Igual de sorprendente, o aún más, resulta la diligencia que tuvieron para compartir sus vidas en un piso, el de Julián. Este hecho me llevo a perder una cantidad de dinero de tres cifras, que en las centenas tenía un número superior al cinco. En el trabajo hicimos una porra sobre la duración de la relación y no resulta difícil adivinar quien era  uno de los que no confiaban en absoluto en dicha unión.
Según supe después, los padres de Julián compartían mi opinión sobre la relación y empujaron, a su manera, a que la que esperaban futura madre de sus nietos no desapareciese de la vida de su vástago. Un nueva visita al notario, con el objetivo de precisar determinadas cuestiones del testamento, contribuyó sobremanera a agilizar el proceso de convivencia de la casi recién formada pareja.

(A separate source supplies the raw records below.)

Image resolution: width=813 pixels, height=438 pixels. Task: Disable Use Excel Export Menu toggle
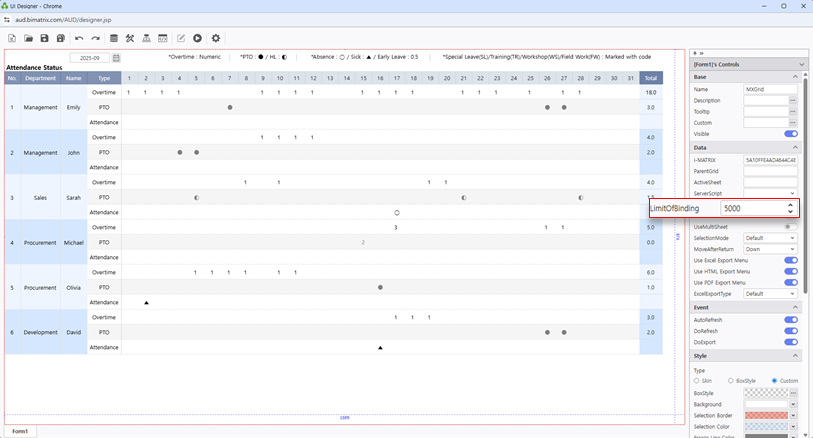(790, 260)
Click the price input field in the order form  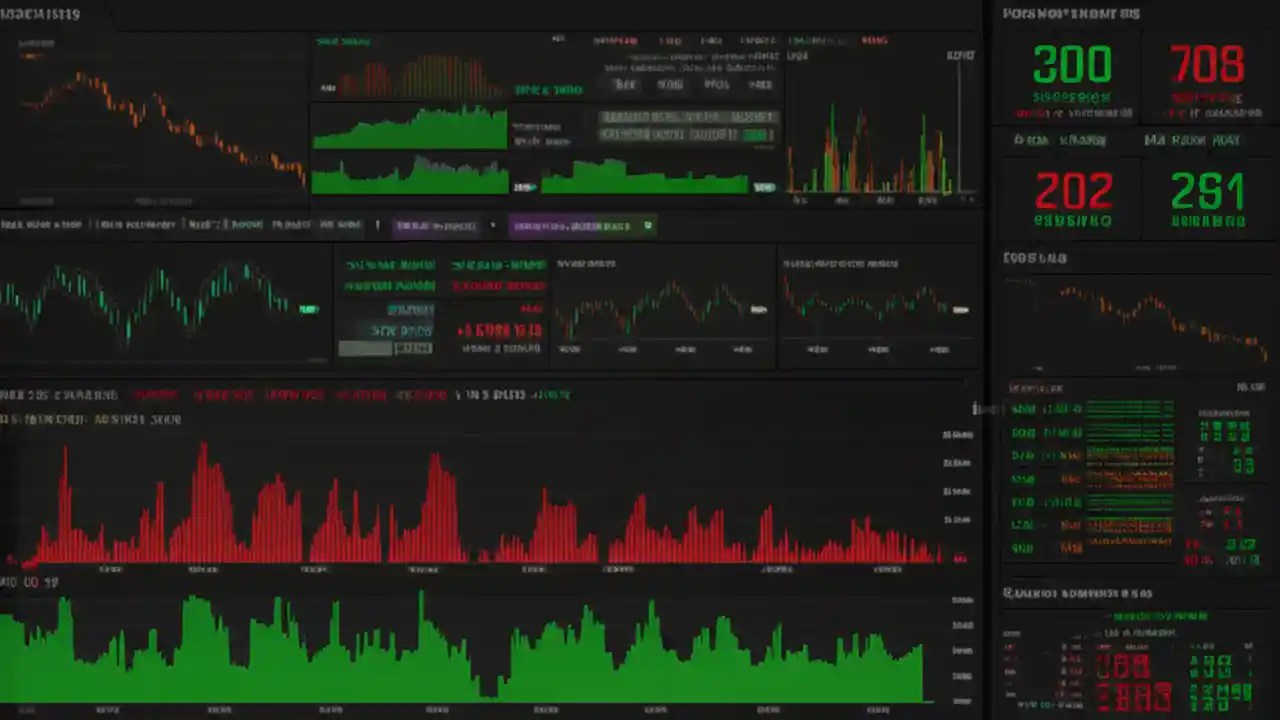coord(410,310)
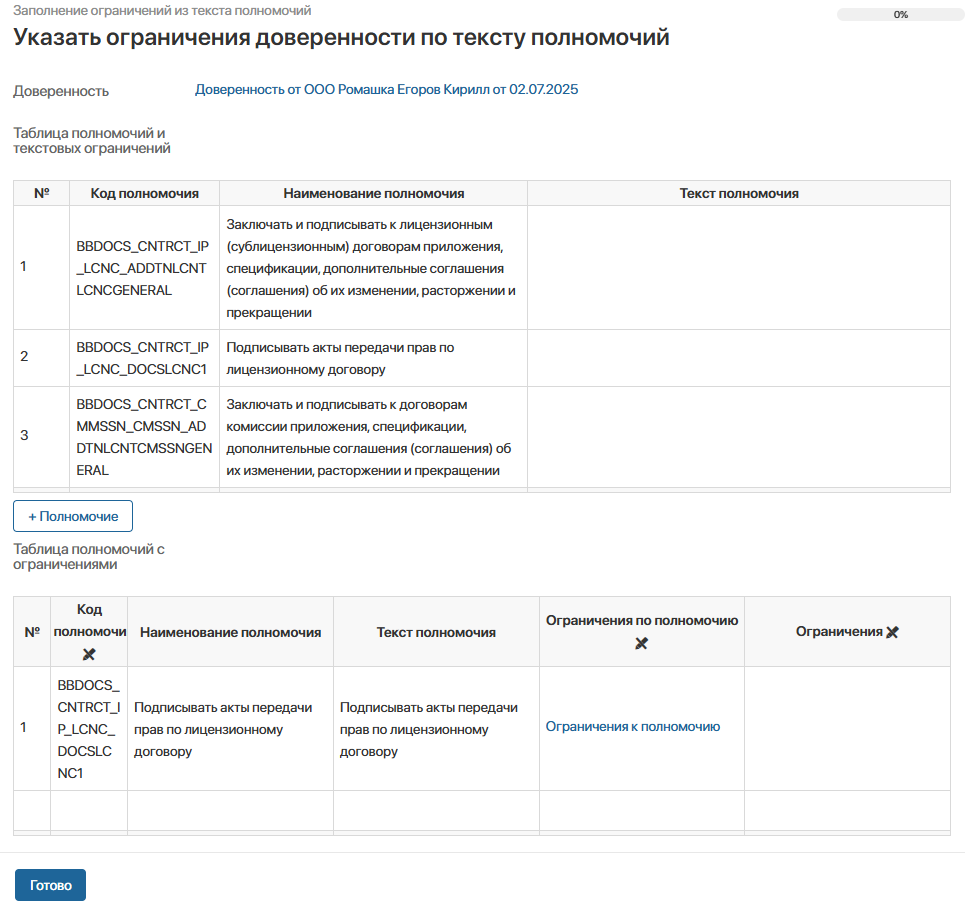Click the 0% progress bar
The height and width of the screenshot is (906, 965).
click(900, 15)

Poco les duró la alegría a los ancianos. En un intervalo inferior al año y medio ambos fallecieron. La madre, que murió ocho meses después que su marido, se murió con las ganas de conocer a un nieto, que, por otra parte, jamás llegó.
De nuevo las apuestas aparecieron en el trabajo y, de nuevo, parte de mi retribución mensual pasó a manos de otro compañero; y, de nuevo, el mismo error: considerar que la fecha de caducidad de esa relación se encontraba a la vuelta de la esquina. Para sorpresa de propios y extraños ambos siguen juntos aún, ocho años después de tomar la decisión de compartir sus vidas. Siguen compartiendo vivienda, trabajo, horas del día, semanas, meses del calendario y años. Parece que en lo que en principio nació como una relación de conveniencia se convirtió en algo más, que satisface las necesidad de ambos. Lo único que no comparten es a Luis Alberto, el amigo de Julián, con el que cada mes necesita pasar un fin de semana lejos de su ciudad y de ella. Pero eso no le importa a Elisa, que sigue enamorada de Julián como el primer día.